BC List Status:
Red (Candidates for- Extirpated, Endangered, or Threatened status)
Barn Owl overlaps in distribution and habitat preferences with several other owls on the South Coast including Short-eared Owl and Barred Owl. In the agricultural and old-field habitats of the South Coast (e.g. Colony Farm Regional Park, Burnaby lowlands, Delta and south Surrey), Barn Owls can be found co-occurring quite extensively with Short-eared Owls.

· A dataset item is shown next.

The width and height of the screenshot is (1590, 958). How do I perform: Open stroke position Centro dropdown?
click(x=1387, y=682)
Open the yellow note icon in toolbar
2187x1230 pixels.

The overall pale, buff/golden coloured plumage with little or no dark spotting or barring, and the white, heart shaped facial disk distinguish Barn Owl from these other species.

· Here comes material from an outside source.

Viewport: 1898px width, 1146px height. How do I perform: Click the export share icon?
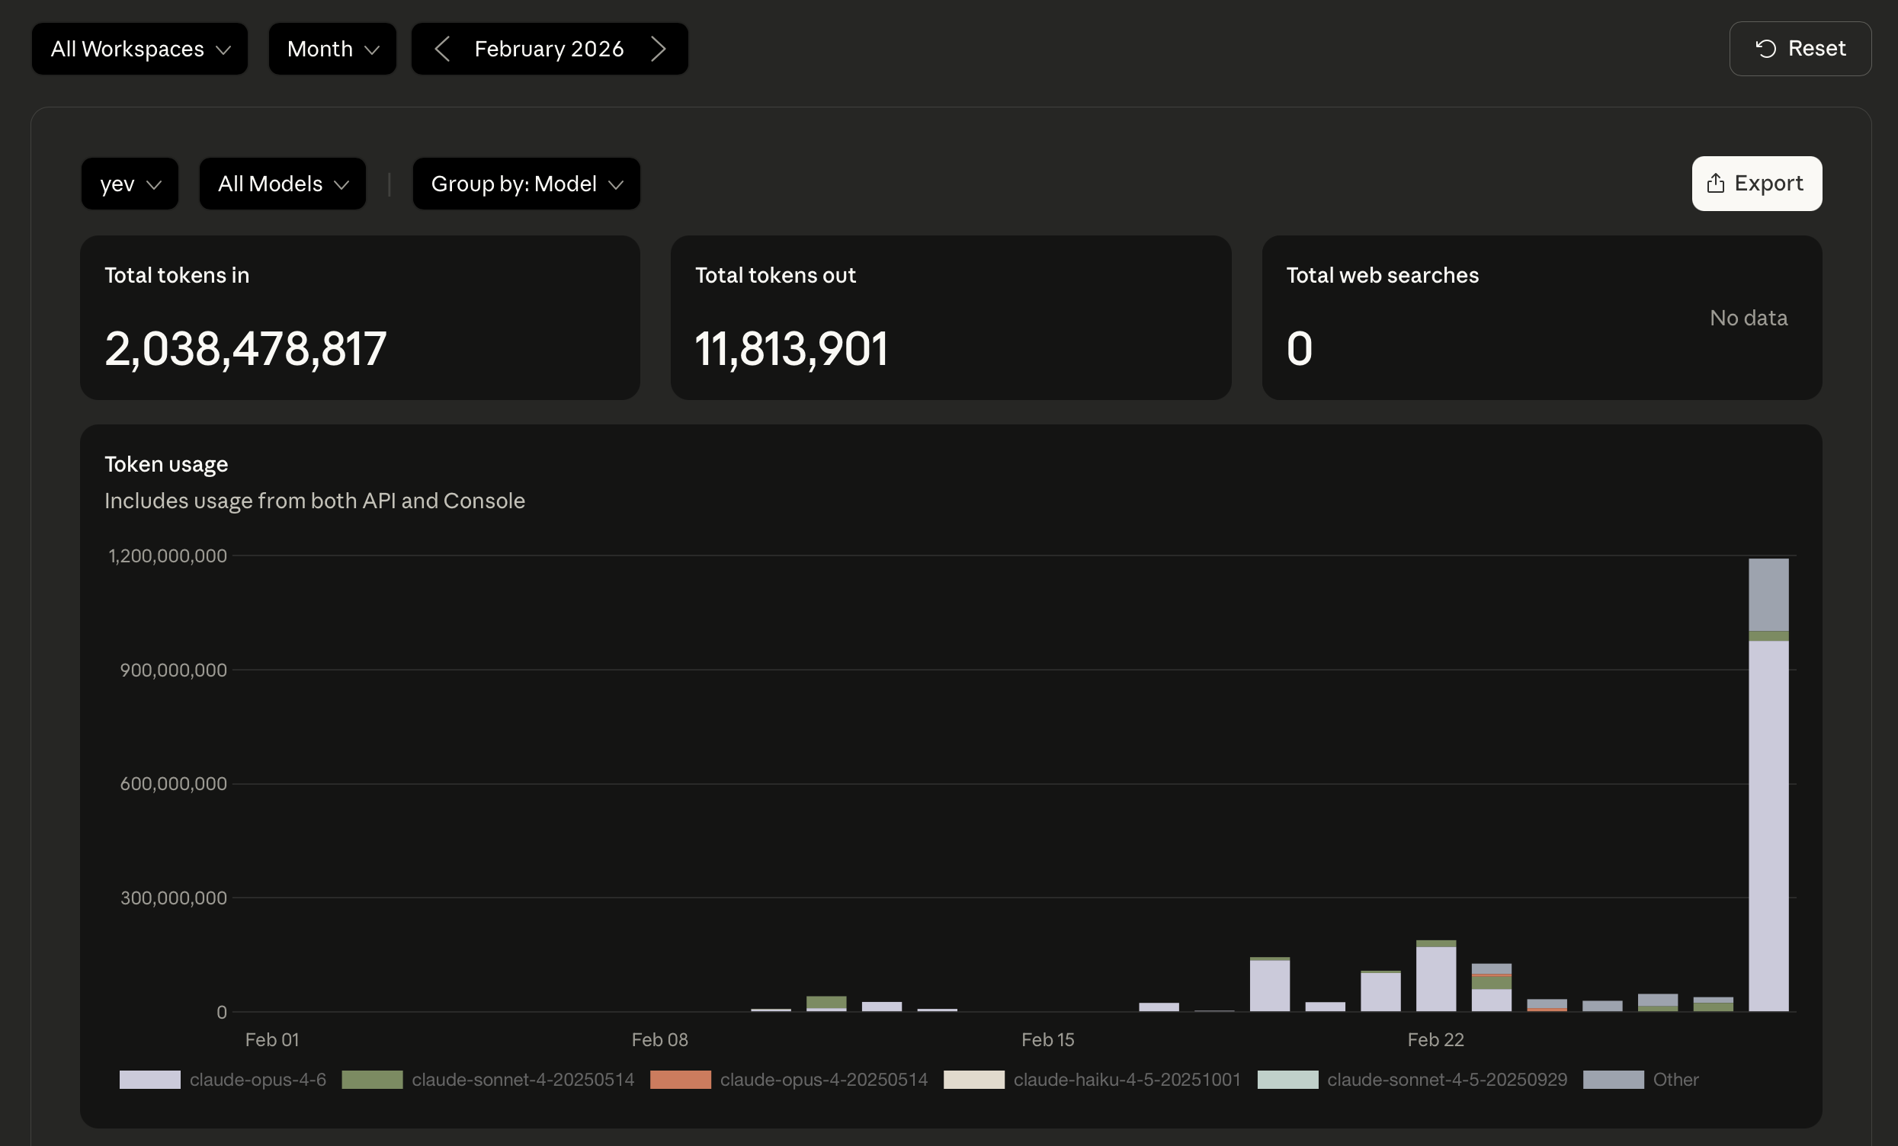click(x=1714, y=183)
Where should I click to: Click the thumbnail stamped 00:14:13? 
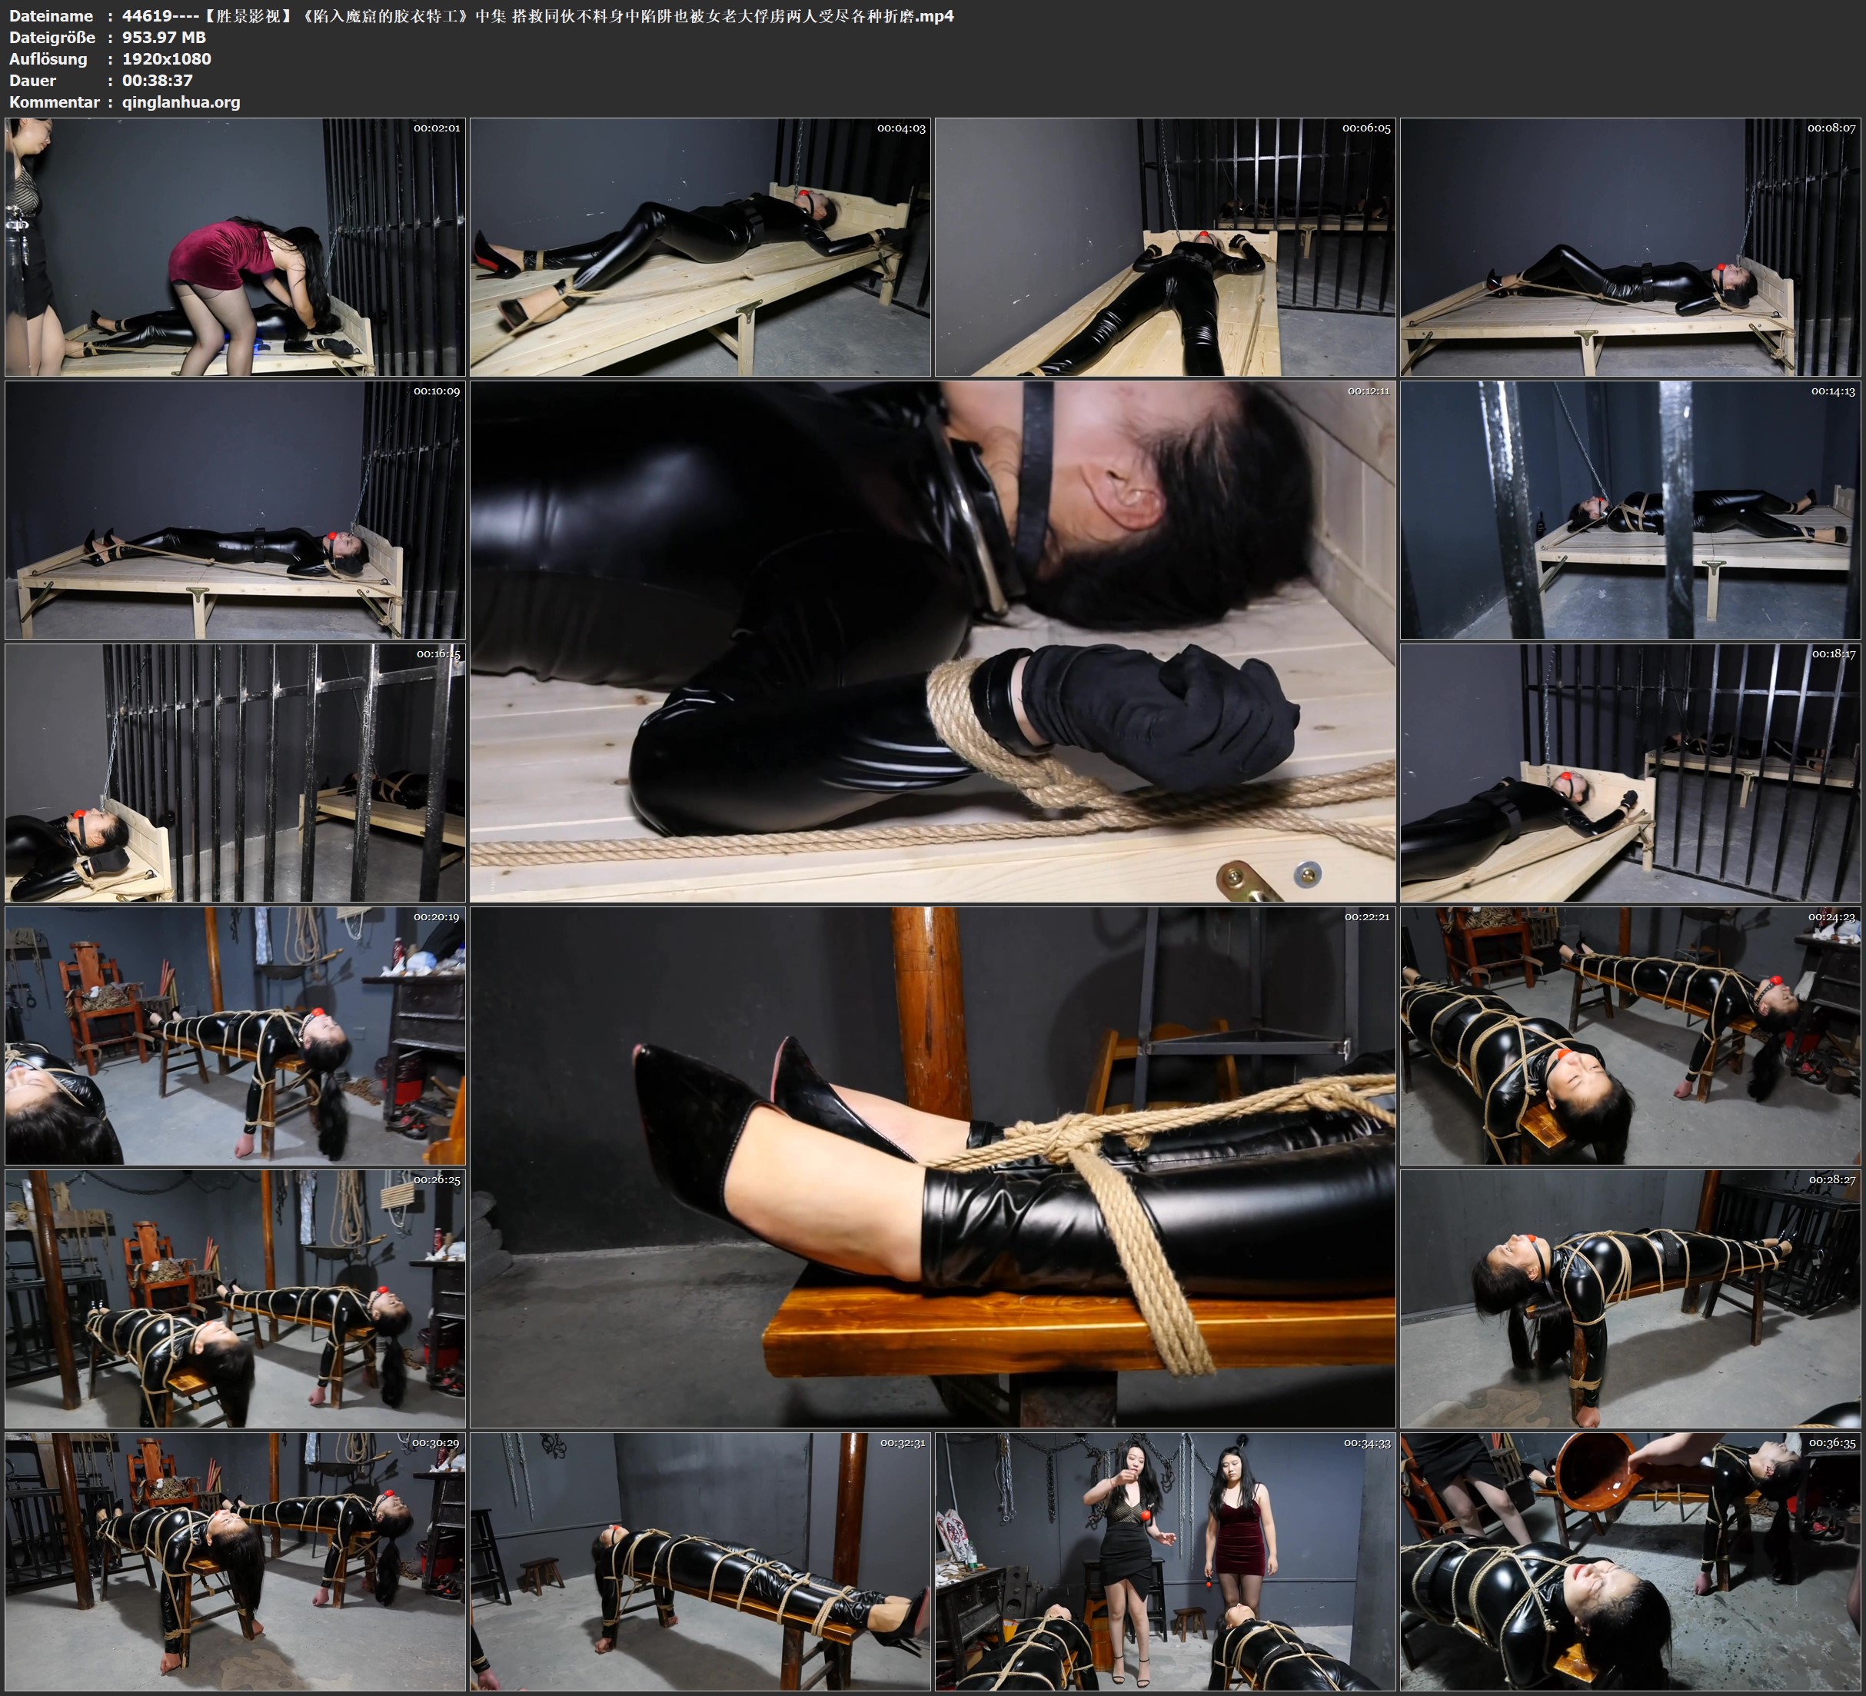[1629, 509]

Distribution coincides with areas undergoing significant urbanization and natural habitat loss including draining and infilling of wetlands and industrialization/conversion of limited farmland foraging habitats.

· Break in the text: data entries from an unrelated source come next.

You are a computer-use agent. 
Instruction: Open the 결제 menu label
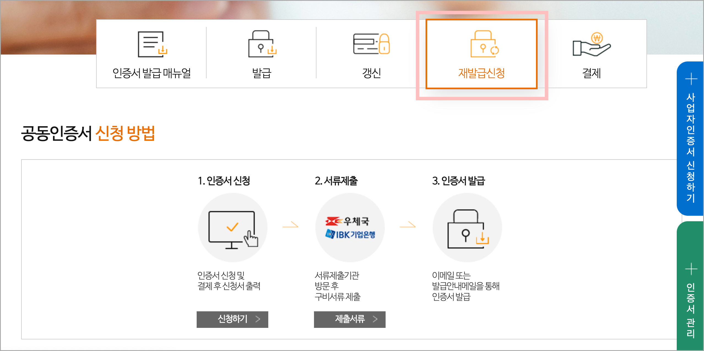coord(591,73)
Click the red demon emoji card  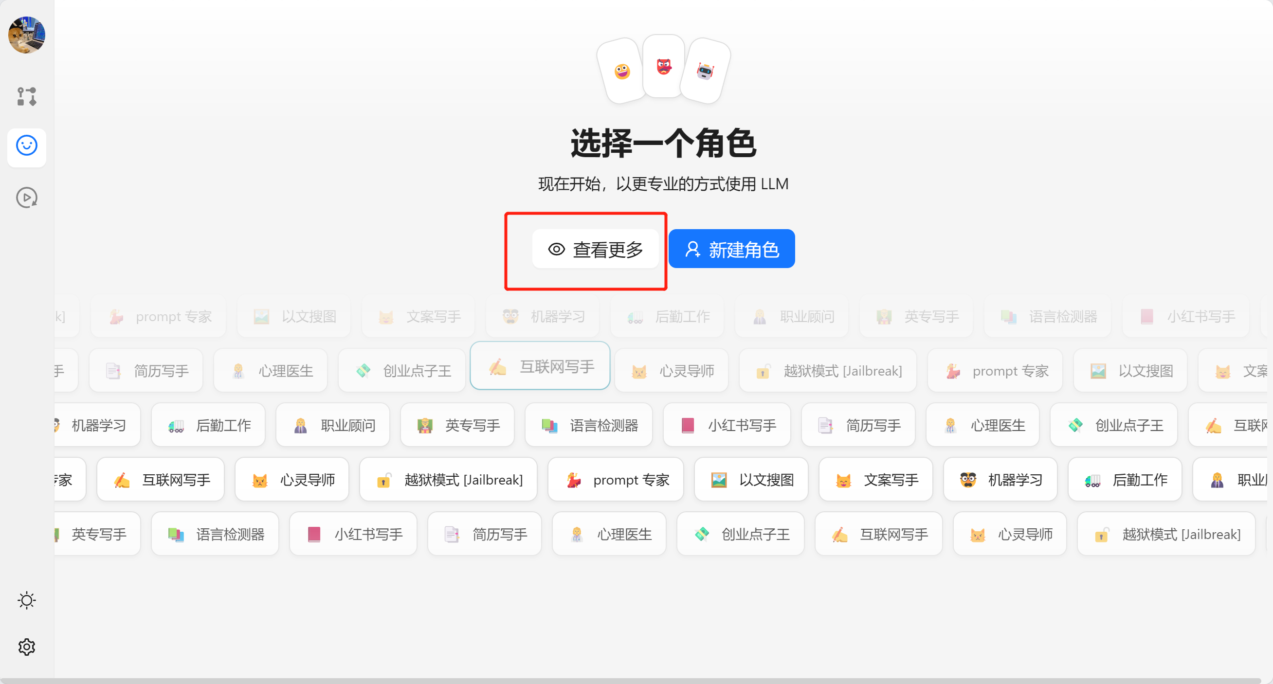click(664, 66)
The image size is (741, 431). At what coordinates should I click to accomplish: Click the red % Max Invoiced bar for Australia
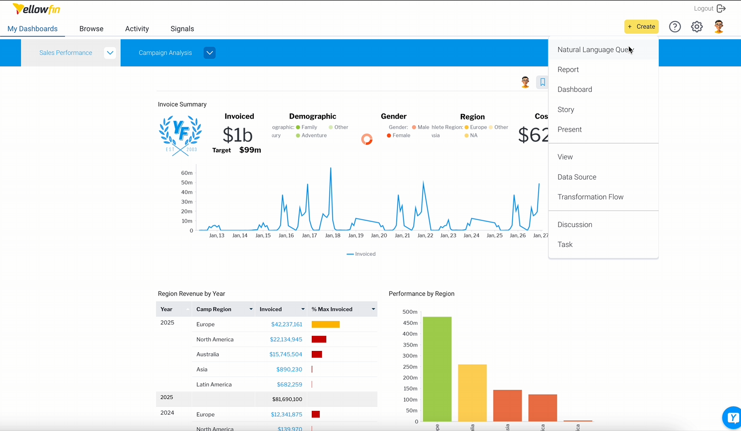pyautogui.click(x=318, y=354)
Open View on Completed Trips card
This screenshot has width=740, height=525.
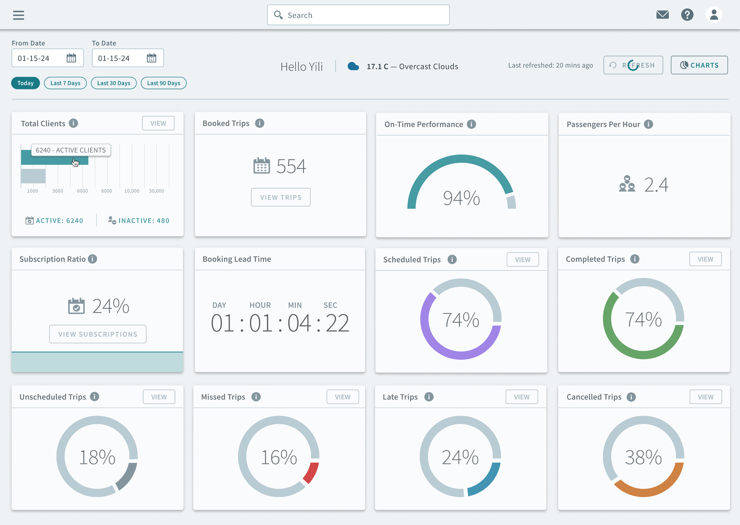point(705,259)
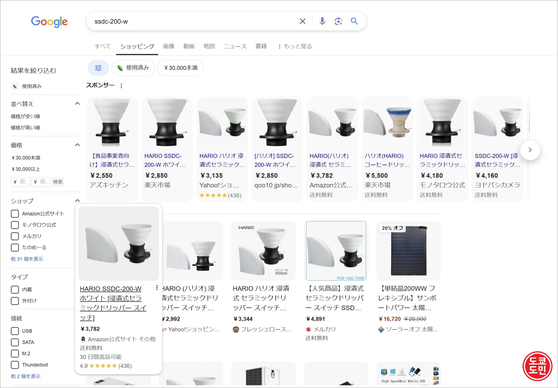Check the Amazon公式サイト shop filter
The width and height of the screenshot is (558, 388).
(x=15, y=214)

Development and fragmentation of habitats inevitably results in lower population numbers which can be exacerbated by severe winters, a significant source of mortality for British Columbia populations.
Vole species, a primary prey species, are also susceptible to large population fluctuations and vulnerable to land use changes and changes to grassland habitats from spread of invasive grass species (e.g. non-native reed canary grass species).
Vehicle collisions and road mortality will likely increase with expanded road and highway development.
The use of rodenticides for the control of rodents in agricultural and urban areas has resulted in direct mortality as well as sub-lethal effects and impacts to prey abundance.
Apply conservation and management objectives as set out in provincial recovery plan for the Barn Owl (Tyto alba) in Brtish Columbia (2014). Apply “Best Management Practices for Raptor Conservation during Urban and Rural Land Development in British Columbia”. Investigate complimentary conservation measures as recommended in the “Draft Recovery Strategy for the Barn Owl (Tyto alba) in Ontario”. Assess, inventory and monitor using methodology set out in the RISC standards # 11 Inventory Methods for Raptors (Version 2.0).
This species is subject to protections and prohibitions under the Federal Species at Risk Act (SARA) as well as the BC Wildlife Act and is Identified Wildlife under the Forest and Range Practices Act. Habitat for this species may also be governed under provincial and federal regulations including the Fish Protection Act and Federal Fisheries Act as well as Regional and local municipal bylaws.